Newsroom.co.nz representative Suzanne McFadden looks at six rising stars who could help New Zealand retain their title at the Netball World Youth Cup in Botswana.
MONICA FALKNER – Shooter, Waikato Bay of Plenty Magic.
Falkner stamped her mark on last year’s second-tier Beko League, winning five MVP awards, after coming under the wing of coach Margaret Forsyth – one of the great shooters in New Zealand netball history. Forsyth took her to the Magic this season, and continues to teach her the nuances of goal attack.
Having already played for New Zealand A, Falkner should be a shoe-in for the national under-21 team to play at this year’s World Youth Cup in Botswana.

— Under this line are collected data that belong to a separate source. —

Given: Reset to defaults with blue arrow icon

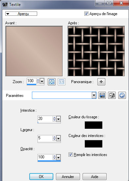Looking at the screenshot, I should pos(122,95).
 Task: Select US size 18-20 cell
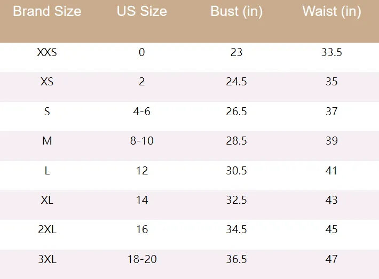(x=141, y=259)
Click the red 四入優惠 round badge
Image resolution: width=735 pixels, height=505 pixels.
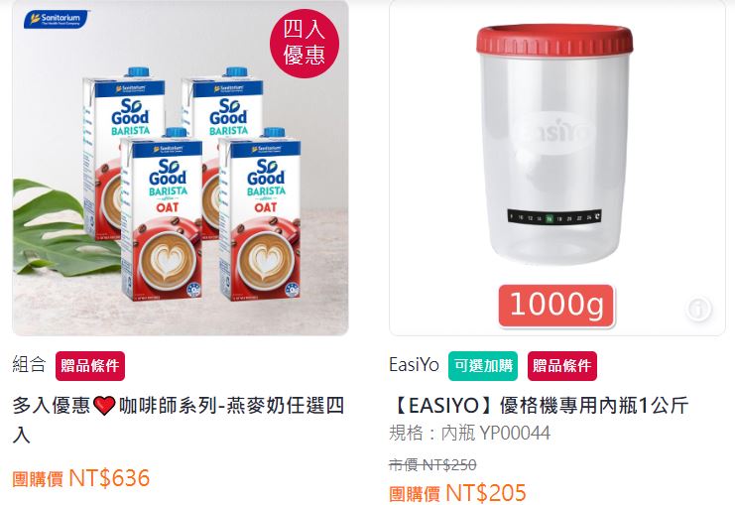pos(305,43)
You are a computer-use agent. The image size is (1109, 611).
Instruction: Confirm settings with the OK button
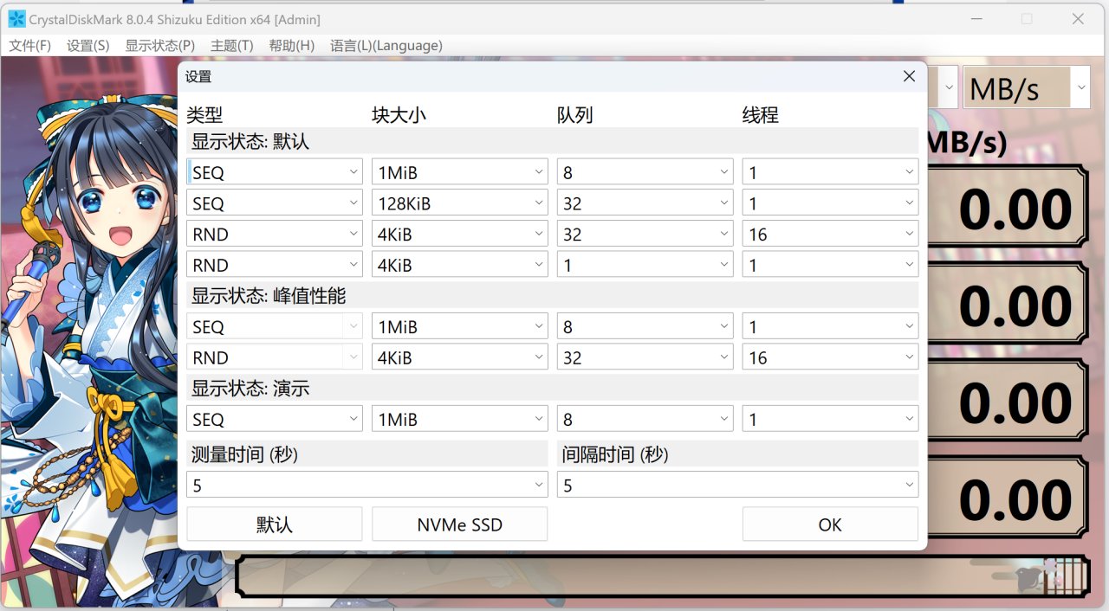pos(829,524)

Although both newbies, Falkner has already built a strong rapport with South African goal shoot Lenize Potgeiter. In seven games so far, she has an impressive shooting success rate of 83 percent.
At 181cm, she’s not exceedingly tall for a shooter, but she has a strong presence in the circle, with athleticism and a sure-fire shot. Her cool head under the post has already seen her become a game-clincher this season.

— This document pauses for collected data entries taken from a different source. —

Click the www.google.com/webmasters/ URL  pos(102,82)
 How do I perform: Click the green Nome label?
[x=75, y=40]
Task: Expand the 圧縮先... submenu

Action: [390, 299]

TIANA METUARAU – shooter, Central Pulse
Metuarau got a taste for top-level netball last season at 15, playing for Central in the Beko League, before being called into the Pulse this season to replace Silver Fern Ameliaranne Ekenasio.
It’s taken little time for her to take ownership of the goal attack role – shooting, feeding and rebounding with confidence and a high work-rate. In her last game against the table-topping Steel, she took the lion’s share of shooting from Tuivaiti, one of the most prolific shooters in the league. She could win further accolades this year if she retains her place in the NZU21 team bound for Botswana.
WHITNEY SOUNESS – midcourt, Central Pulse
Souness was a stand-out midcourter at St Mary’s College in Wellington, when she came under the mentorship of former Pulse and Samoa captain, Frances Solia. With improved fitness and sharper footwork, she was chosen for the New Zealand Secondary Schools side, where she became one of the stars.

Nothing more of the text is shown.